RFR: 8189107 - AARCH64: create intrinsic for pow

Fri Sep 21 15:01:57 UTC 2018

Hi Dmitrij,

As promised here is the review (after sig) based on webrev.02. The
review first describes the problems I have identified. It then continues
with recommendations for (extensive) rework. Since it is based on
webrev.02 you will have to make some allowance for the changes you
introduced in your webrev.03

I have revised you webrev to include fixes for the two errors I
identified and a new version is available here

  http://cr.openjdk.java.net/~adinn/8189107/webrev.03/

The webrev includes my recommended fix for to the scalbn code in
macroAssembler_pow.cpp and a correction to the declaration of table
_pow_coef1 in stubRoutines_aarch64.cpp. I explain these changes below.

I have also uploaded a commented version of the original algorithm and a
revised algorithm based on your code here

  http://cr.openjdk.java.net/~adinn/8189107/original_algorithm.txt
  http://cr.openjdk.java.net/~adinn/8189107/revised_algorithm.txt

You have seen the original algorithm modulo a few tweaks that emerged in
 creating the revised version. The revised algorithm /faithfully/ models
your webrev.02 code (with a couple of notable exceptions that relate to
problems described below). That faithful modelling of the code includes
retaining the order of computation of all values. In particular, it
models early computation of some data that you appear to have introduced
in order to pipeline certain operations.

At the same time, the algorithm also introduces a much more coherent
control structure (inserting 'if then else' in place of GOTO everywhere
it is possible) and a nested /block structure/ (none of this required
reordering btw). It profits from this to introduce block local
declarations which scope the values computed and used at successive
steps. As far as possible the revised algorithm employs the same naming
convention as the original algorithm (I'll explain more on that in the
detailed feedback below).

Why does this matter? Well, once the errors get fixed, by far the
biggest remaining problems with the existing code are 1) its unclear
control structure and 2) its incoherent allocation of data to registers.
The intention of providing block structure and block local use of
variables in the revised algorithm is to enable introduction of similar
block structuring and block local declarations for registers and branch
labels in the generator code. In particular, that will allow the
generator code to be rewritten to use symbolic names for registers
consistently throughout the function.

So, a small number of register mappings for variables that are global to
the algorithm will need to be be retained at the start of the function.
However, they will use meaningful names like x, exp_mask, one_d, result
etc instead of the completely meaningless aliases, tm1, tmp2 etc, that
you provided. Similarly, some of the label declarations (mostly for exit
cases) will need to be retained at the top level.

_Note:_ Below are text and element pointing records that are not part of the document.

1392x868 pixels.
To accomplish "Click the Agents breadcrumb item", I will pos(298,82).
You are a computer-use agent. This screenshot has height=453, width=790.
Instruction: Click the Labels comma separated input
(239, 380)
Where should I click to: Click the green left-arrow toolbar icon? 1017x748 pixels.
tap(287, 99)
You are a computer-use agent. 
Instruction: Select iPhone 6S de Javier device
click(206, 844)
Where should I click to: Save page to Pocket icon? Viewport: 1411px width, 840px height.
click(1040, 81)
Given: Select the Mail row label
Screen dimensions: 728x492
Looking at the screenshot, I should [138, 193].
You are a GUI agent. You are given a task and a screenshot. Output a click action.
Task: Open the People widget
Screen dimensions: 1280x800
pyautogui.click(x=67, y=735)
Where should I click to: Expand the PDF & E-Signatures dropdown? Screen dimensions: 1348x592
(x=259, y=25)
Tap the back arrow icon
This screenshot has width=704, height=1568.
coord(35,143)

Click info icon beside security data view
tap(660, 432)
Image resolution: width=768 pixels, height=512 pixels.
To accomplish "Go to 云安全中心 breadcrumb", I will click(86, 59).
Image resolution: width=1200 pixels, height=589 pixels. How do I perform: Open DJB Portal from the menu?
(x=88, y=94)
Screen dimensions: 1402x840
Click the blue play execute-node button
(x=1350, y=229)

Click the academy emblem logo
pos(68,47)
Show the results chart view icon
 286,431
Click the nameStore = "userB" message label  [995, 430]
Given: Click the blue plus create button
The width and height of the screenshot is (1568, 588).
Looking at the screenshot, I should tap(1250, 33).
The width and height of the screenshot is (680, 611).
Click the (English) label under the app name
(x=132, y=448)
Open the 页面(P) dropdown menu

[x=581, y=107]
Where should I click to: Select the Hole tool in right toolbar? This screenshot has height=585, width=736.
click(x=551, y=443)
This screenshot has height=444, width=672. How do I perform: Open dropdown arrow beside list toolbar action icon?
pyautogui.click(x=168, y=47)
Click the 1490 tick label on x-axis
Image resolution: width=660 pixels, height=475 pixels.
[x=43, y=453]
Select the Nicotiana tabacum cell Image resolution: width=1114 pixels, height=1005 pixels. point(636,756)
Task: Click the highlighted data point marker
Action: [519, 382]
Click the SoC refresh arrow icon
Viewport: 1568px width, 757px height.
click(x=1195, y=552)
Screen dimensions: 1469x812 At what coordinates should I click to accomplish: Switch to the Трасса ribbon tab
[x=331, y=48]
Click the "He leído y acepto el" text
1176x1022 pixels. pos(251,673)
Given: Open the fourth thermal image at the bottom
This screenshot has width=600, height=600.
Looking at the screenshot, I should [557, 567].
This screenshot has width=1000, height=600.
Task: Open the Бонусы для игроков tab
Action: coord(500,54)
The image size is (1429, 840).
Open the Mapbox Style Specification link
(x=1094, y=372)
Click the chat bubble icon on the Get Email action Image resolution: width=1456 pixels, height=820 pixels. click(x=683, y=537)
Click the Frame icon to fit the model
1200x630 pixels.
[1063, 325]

However, most register mappings will be for variables that are local to
a block. So, they will need to be declared at the start of that block
making it clear where they are used and where they are no longer in use.
Similarly most label declarations will be only need to be declared at
the start of the immediately enclosing block that generates the code
identified by the label. This will ensure declarations are close to
their point of use and are not in scope after they become redundant (or
at least not for very long).

Register mappings for variables declared in an outer block that are live
across nested blocks will then be able to be used consistently in those
inner blocks while clearly identifying precisely what values are being
generated, used or updated. The same applies for label declarations.
They can be used as branch targets in nested blocks but will not be
visible in outer scopes or sibling scopes.

Where possible the revised algorithm employs the same naming convention
as the original algorithm for the values it operates on -- with one
important modification. A suffix convention has been adopted to clarify
some ambiguities present in the original. For example, this allows us to
distinguish the double value x from its long bits representation x_r,
its 32 bit high word x_h or its 32 bit positive high word ix_h. The
algorithm also employs block local declarations to scope intermediate
values, employing names starting with 'tmp'. These are often introduced
in small, local blocks, allowing the same names tmp1, tmp2 etc to be
reused without ambiguity.

So, I hope it is clear how you can use this algorithm to rewrite the
generator code to be much more readable and maintainable -- that being
the ultimate goal here. I'm not willing to let the code be committed
without this restructuring taking place.

regards,

Andrew Dinn
-----------
Senior Principal Software Engineer
Red Hat UK Ltd
Registered in England and Wales under Company Registration No. 03798903
Directors: Michael Cunningham, Michael ("Mike") O'Neill, Eric Shander

Problems
--------

1) Error in Y_IS_HUGE case

The vector maths that computes the polynomial for this case expects to
load the first 6 coefficients in table _pow_coef1 in the permuted order
(0.25, -ivln2, -0.333333333333, 0.5, ivln2_l, ivln2_h). However, the
table declaration in stubRoutines_aarch64.cpp declares them in the order
(-0.333333333333, 0.25, 0.5, -ivln2, ivln2_l, ivln2_h).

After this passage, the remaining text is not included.